Your task -> Quote the court opinion passage on Gisslen's appeal against the City of Crystal in full, word for word.
--- START OF Text passage ---
Brent Gisslen appeals from an order of the district court1 sustaining a motion
to dismiss his complaint for lack of subject matter jurisdiction. Gisslen brought this
action against the City of Crystal, Minnesota, the City Manager, the City Engineer,
and a member of the City Council, asserting six civil rights claims under 42 U.S.C.
§§ 1983, 1985, and 1986 for damages in connection with the condemnation of
Gisslen's property. Gisslen argues that the district court erred in its determination that
his claims are barred by the Rooker -Feldman doctrine. Because we conclude that the
district court correctly applied the law, we affirm.
In 1984, Gisslen purchased a four-acre parcel of property in the City of Crystal,
which includes most of a pond along with other land. Beginning in 1990, Gisslen and
the City spent seven years engaged in numerous disputes involving his property.
Their first encounter was a condemnation proceeding which resulted in the City
obtaining a sewer easement on Gisslen’s property. The City was required to maintain
the easement. In August of 1991, the City dumped two loads of crushed asphalt on
Gisslen’s property line without his permission, and he voiced his complaint to City,
regional, and state institutions. The City notified Gisslen that he needed to abate a
hazardous building on his property, and told him to rebuild his front wall. The sewer
easement caused the greatest number of disputes, including litigation, when sediment
built up in the pond as a result of the City’s failure to properly maintain the sewer
outlet emptying into the pond.
--- END OF Text passage ---
--- START OF Dataset rows ---
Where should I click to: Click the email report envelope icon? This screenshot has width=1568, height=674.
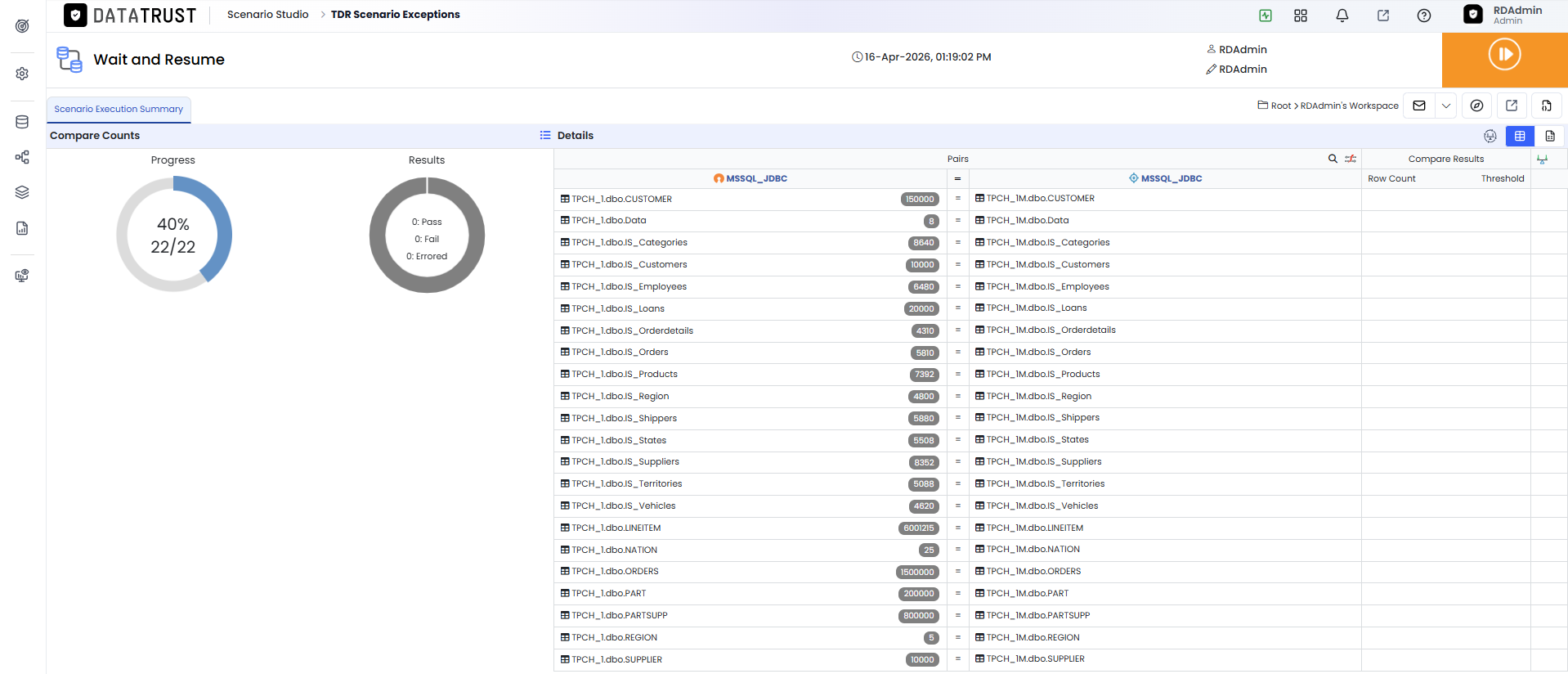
--- END OF Dataset rows ---
--- START OF Dataset rows ---
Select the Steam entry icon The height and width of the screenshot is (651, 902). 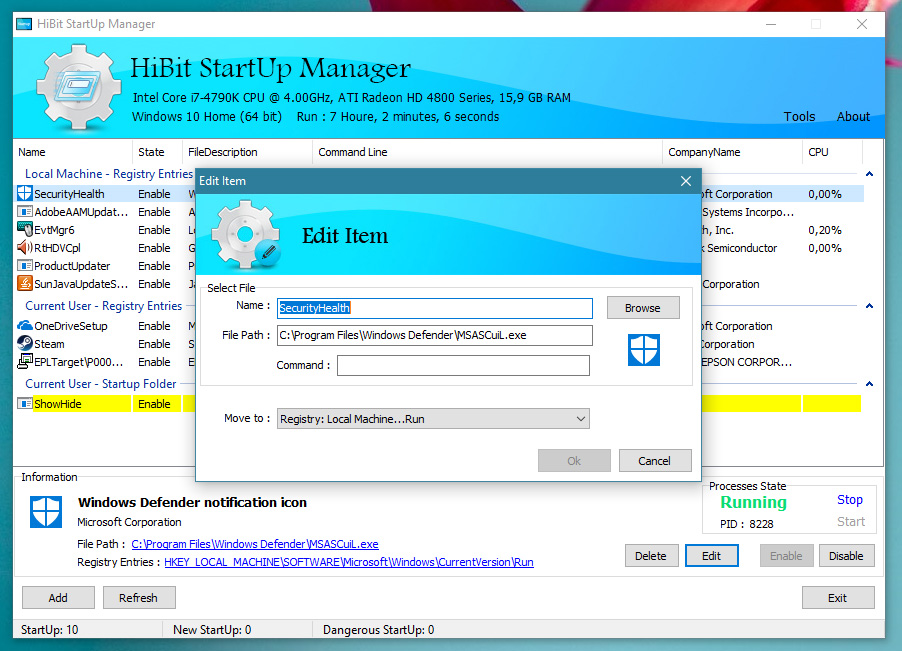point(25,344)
--- END OF Dataset rows ---
--- START OF Dataset rows ---
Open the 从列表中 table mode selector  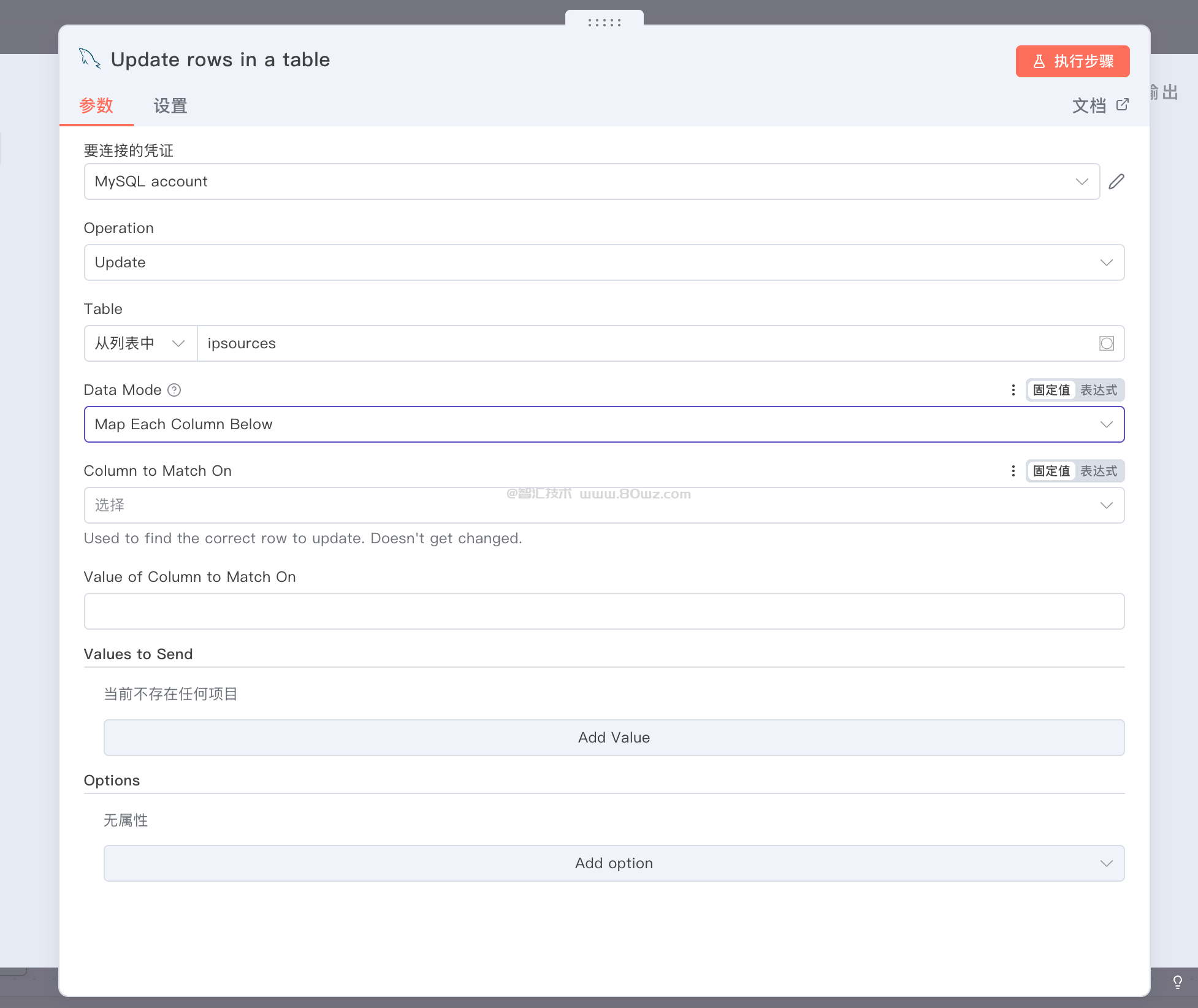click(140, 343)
--- END OF Dataset rows ---
Task solution ->
Brent Gisslen appeals from an order of the district court1 sustaining a motion
to dismiss his complaint for lack of subject matter jurisdiction. Gisslen brought this
action against the City of Crystal, Minnesota, the City Manager, the City Engineer,
and a member of the City Council, asserting six civil rights claims under 42 U.S.C.
§§ 1983, 1985, and 1986 for damages in connection with the condemnation of
Gisslen's property. Gisslen argues that the district court erred in its determination that
his claims are barred by the Rooker -Feldman doctrine. Because we conclude that the
district court correctly applied the law, we affirm.
In 1984, Gisslen purchased a four-acre parcel of property in the City of Crystal,
which includes most of a pond along with other land. Beginning in 1990, Gisslen and
the City spent seven years engaged in numerous disputes involving his property.
Their first encounter was a condemnation proceeding which resulted in the City
obtaining a sewer easement on Gisslen’s property. The City was required to maintain
the easement. In August of 1991, the City dumped two loads of crushed asphalt on
Gisslen’s property line without his permission, and he voiced his complaint to City,
regional, and state institutions. The City notified Gisslen that he needed to abate a
hazardous building on his property, and told him to rebuild his front wall. The sewer
easement caused the greatest number of disputes, including litigation, when sediment
built up in the pond as a result of the City’s failure to properly maintain the sewer
outlet emptying into the pond.